### How to complete this task
Which lines run from the one containing "Task: Click the 482 likes counter" through the end of the data? Write them out exactly, with the pictures left out.

◆ ◆ ◆

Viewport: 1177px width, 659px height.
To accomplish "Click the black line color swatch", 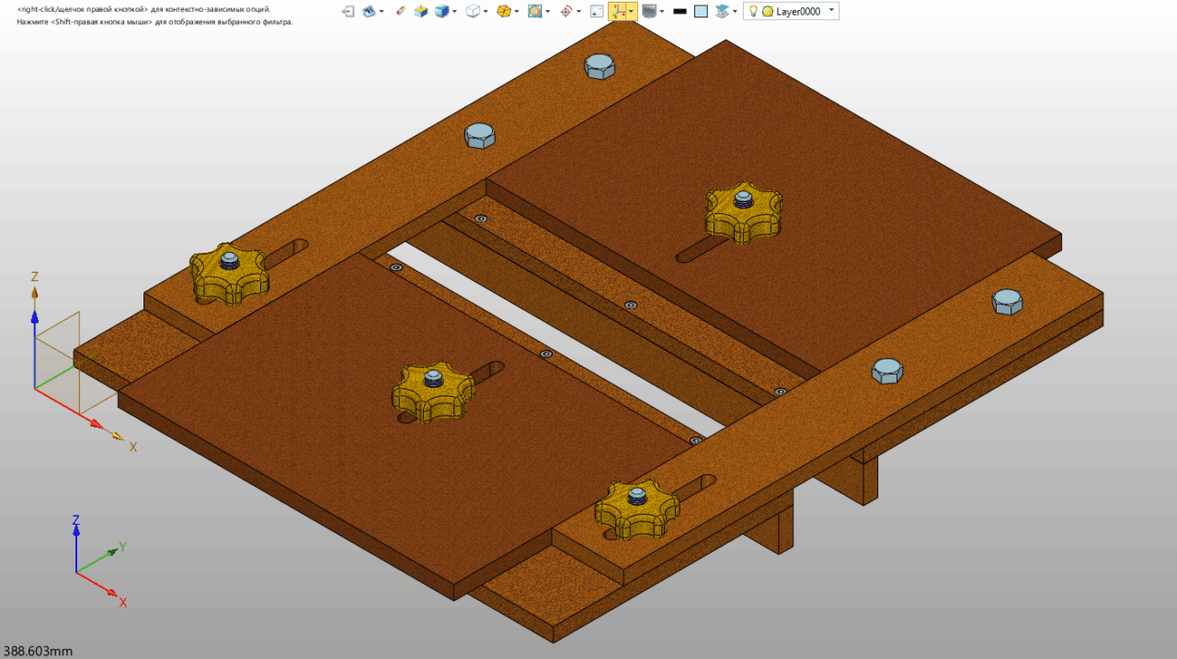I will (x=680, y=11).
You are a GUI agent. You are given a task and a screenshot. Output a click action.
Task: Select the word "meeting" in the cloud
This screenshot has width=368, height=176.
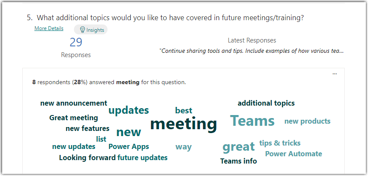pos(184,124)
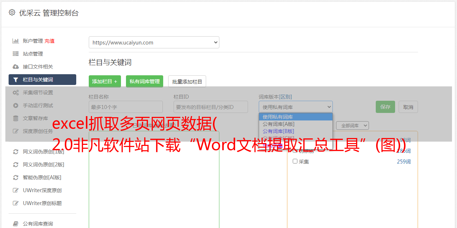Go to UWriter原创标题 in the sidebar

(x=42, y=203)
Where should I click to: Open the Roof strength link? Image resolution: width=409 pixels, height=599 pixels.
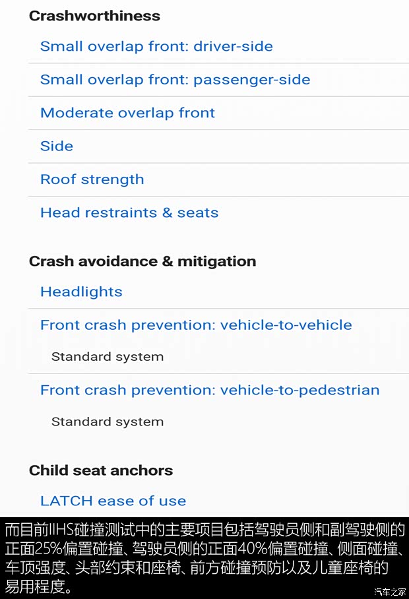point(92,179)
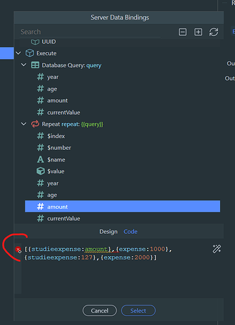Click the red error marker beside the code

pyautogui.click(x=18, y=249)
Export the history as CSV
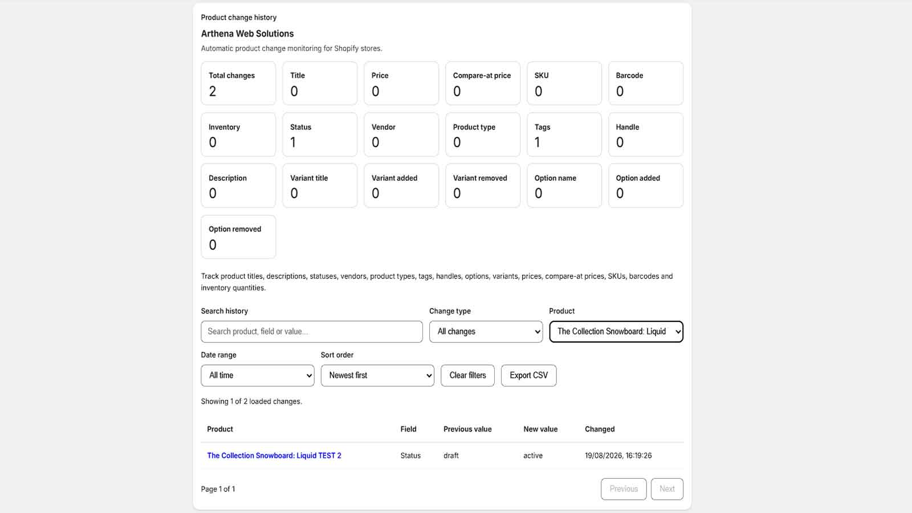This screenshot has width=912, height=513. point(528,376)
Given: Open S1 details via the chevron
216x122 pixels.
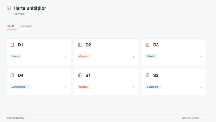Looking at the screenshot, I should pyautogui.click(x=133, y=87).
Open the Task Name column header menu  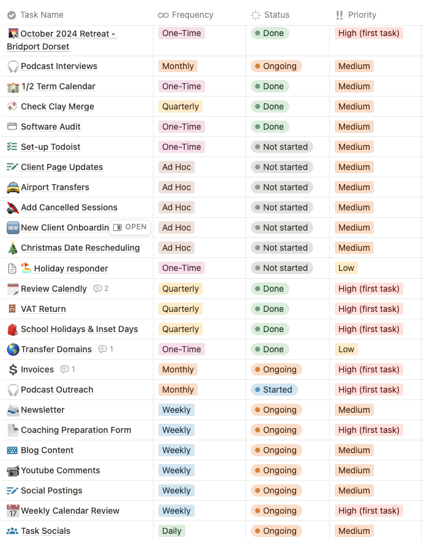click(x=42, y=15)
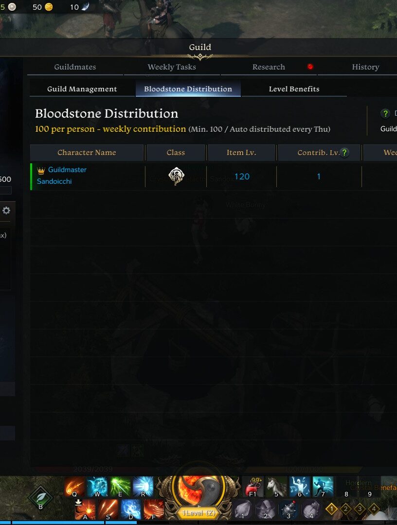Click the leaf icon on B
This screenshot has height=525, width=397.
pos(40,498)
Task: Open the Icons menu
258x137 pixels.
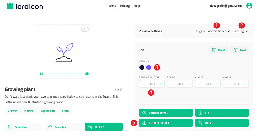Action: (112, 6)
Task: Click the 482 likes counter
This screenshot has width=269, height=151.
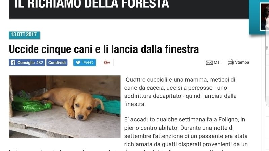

◆ ◆ ◆

### Result below
Task: Click the 482 likes counter
This screenshot has width=269, height=151.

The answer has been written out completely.